Task description: Each entry that appears below should be restated word for word.

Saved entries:
--- --- ---

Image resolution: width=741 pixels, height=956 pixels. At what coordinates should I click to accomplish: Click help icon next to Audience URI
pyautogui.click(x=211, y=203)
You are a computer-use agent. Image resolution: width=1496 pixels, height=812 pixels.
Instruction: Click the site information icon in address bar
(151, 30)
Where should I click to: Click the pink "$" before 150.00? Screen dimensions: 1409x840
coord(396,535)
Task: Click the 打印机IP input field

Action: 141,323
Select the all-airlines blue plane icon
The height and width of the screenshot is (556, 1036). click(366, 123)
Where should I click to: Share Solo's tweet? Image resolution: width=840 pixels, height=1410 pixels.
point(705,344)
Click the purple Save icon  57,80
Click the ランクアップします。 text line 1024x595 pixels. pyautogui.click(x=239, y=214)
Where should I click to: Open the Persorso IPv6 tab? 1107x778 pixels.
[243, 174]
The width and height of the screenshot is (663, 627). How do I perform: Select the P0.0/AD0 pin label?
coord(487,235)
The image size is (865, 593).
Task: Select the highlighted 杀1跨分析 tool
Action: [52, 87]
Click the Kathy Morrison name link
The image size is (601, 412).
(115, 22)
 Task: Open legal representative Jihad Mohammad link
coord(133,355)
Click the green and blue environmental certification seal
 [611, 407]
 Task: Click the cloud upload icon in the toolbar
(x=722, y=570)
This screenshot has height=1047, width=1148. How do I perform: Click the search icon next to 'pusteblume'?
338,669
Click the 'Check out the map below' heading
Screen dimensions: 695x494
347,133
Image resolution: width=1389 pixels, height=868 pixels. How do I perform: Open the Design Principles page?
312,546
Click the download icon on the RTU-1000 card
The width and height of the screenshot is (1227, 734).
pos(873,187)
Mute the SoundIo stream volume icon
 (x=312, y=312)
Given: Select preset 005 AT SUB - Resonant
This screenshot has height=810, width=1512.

--- --- ---

Your response:
Image resolution: width=741 pixels, height=956 pixels. At what coordinates should I click to accomplish: Click help icon next to Audience URI
pyautogui.click(x=211, y=203)
You are a computer-use agent. Image resolution: width=1496 pixels, height=812 pixels.
Instruction: Click the site information icon in address bar
(151, 30)
Where should I click to: Click the pink "$" before 150.00? Screen dimensions: 1409x840
coord(396,535)
Task: Click the 打印机IP input field

Action: 141,323
Select the all-airlines blue plane icon
The height and width of the screenshot is (556, 1036). click(366, 123)
Where should I click to: Share Solo's tweet? Image resolution: width=840 pixels, height=1410 pixels.
point(705,344)
Click the purple Save icon  57,80
Click the ランクアップします。 text line 1024x595 pixels. pyautogui.click(x=239, y=214)
Where should I click to: Open the Persorso IPv6 tab? 1107x778 pixels.
[243, 174]
The width and height of the screenshot is (663, 627). How do I perform: Select the P0.0/AD0 pin label?
coord(487,235)
The image size is (865, 593).
Task: Select the highlighted 杀1跨分析 tool
Action: [52, 87]
Click the Kathy Morrison name link
The image size is (601, 412).
(115, 22)
 Task: Open legal representative Jihad Mohammad link
coord(133,355)
Click the green and blue environmental certification seal
 [611, 407]
 Task: Click the cloud upload icon in the toolbar
(x=722, y=570)
This screenshot has height=1047, width=1148. How do I perform: Click the search icon next to 'pusteblume'?
338,669
Click the 'Check out the map below' heading
Screen dimensions: 695x494
347,133
Image resolution: width=1389 pixels, height=868 pixels. How do I perform: Open the Design Principles page?
312,546
Click the download icon on the RTU-1000 card
The width and height of the screenshot is (1227, 734).
pos(873,187)
Mute the SoundIo stream volume icon
 (x=312, y=312)
Given: Select preset 005 AT SUB - Resonant
This screenshot has height=810, width=1512.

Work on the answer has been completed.